Search code examples
elasticsearchelasticsearch-painless

ElasticSearch, simple two fields comparison with painless


I'm trying to run a query such as SELECT * FROM indexPeople WHERE info.Age > info.AgeExpectancy

Note the two fields are NOT nested, they are just json object

POST /indexPeople/_search
{
  "from" : 0,
  "size" : 200,
  "query" : {
    "bool" : {
      "filter" : [
        {
          "bool" : {
            "must" : [
              {
                "script" : {
                  "script" : {
                    "source" : "doc['info.Age'].value > doc['info.AgeExpectancy'].value",
                    "lang" : "painless"
                  },
                  "boost" : 1.0
                }
              }
            ],
            "adjust_pure_negative" : true,
            "boost" : 1.0
          }
        }
      ],
      "adjust_pure_negative" : true,
      "boost" : 1.0
    }
  },
  "_source" : {
    "includes" : [
      "info"
    ],
    "excludes" : [ ]
  }
}

However this query fails as

{
  "error" : {
    "root_cause" : [
      {
        "type" : "script_exception",
        "reason" : "runtime error",
        "script_stack" : [
          "org.elasticsearch.index.fielddata.ScriptDocValues$Longs.get(ScriptDocValues.java:121)",
          "org.elasticsearch.index.fielddata.ScriptDocValues$Longs.getValue(ScriptDocValues.java:115)",
          "doc['info.Age'].value > doc['info.AgeExpectancy'].value",
          "               ^---- HERE"

Stored data:
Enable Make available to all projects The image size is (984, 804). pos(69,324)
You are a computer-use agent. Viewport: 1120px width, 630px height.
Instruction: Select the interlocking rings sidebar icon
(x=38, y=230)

Goals:
**a.** Please answer these questions about the Elasticsearch painless thread:
(i) What value does the search request give for "size"?
(ii) Which script language does the request name?
(iii) What type does the error response give for the root cause?
**b.** Continue the Elasticsearch painless thread from the point where it stops.

Answers by task:
**a.**
(i) 200
(ii) painless
(iii) script_exception

**b.**
        ],
        "script" : "doc['info.Age'].value > doc['info.AgeExpectancy'].value",
        "lang" : "painless",
        "position" : {
          "offset" : 22,
          "start" : 0,
          "end" : 70
        }
      }
    ],
    "type" : "search_phase_execution_exception",
    "reason" : "all shards failed",
    "phase" : "query",
    "grouped" : true,
    "failed_shards" : [
      {
        "shard" : 0,
        "index" : "indexPeople",
        "node" : "c_Dv3IrlQmyvIVpLoR9qVA",
        "reason" : {
          "type" : "script_exception",
          "reason" : "runtime error",
          "script_stack" : [
            "org.elasticsearch.index.fielddata.ScriptDocValues$Longs.get(ScriptDocValues.java:121)",
            "org.elasticsearch.index.fielddata.ScriptDocValues$Longs.getValue(ScriptDocValues.java:115)",
            "doc['info.Age'].value > doc['info.AgeExpectancy'].value",
            "               ^---- HERE"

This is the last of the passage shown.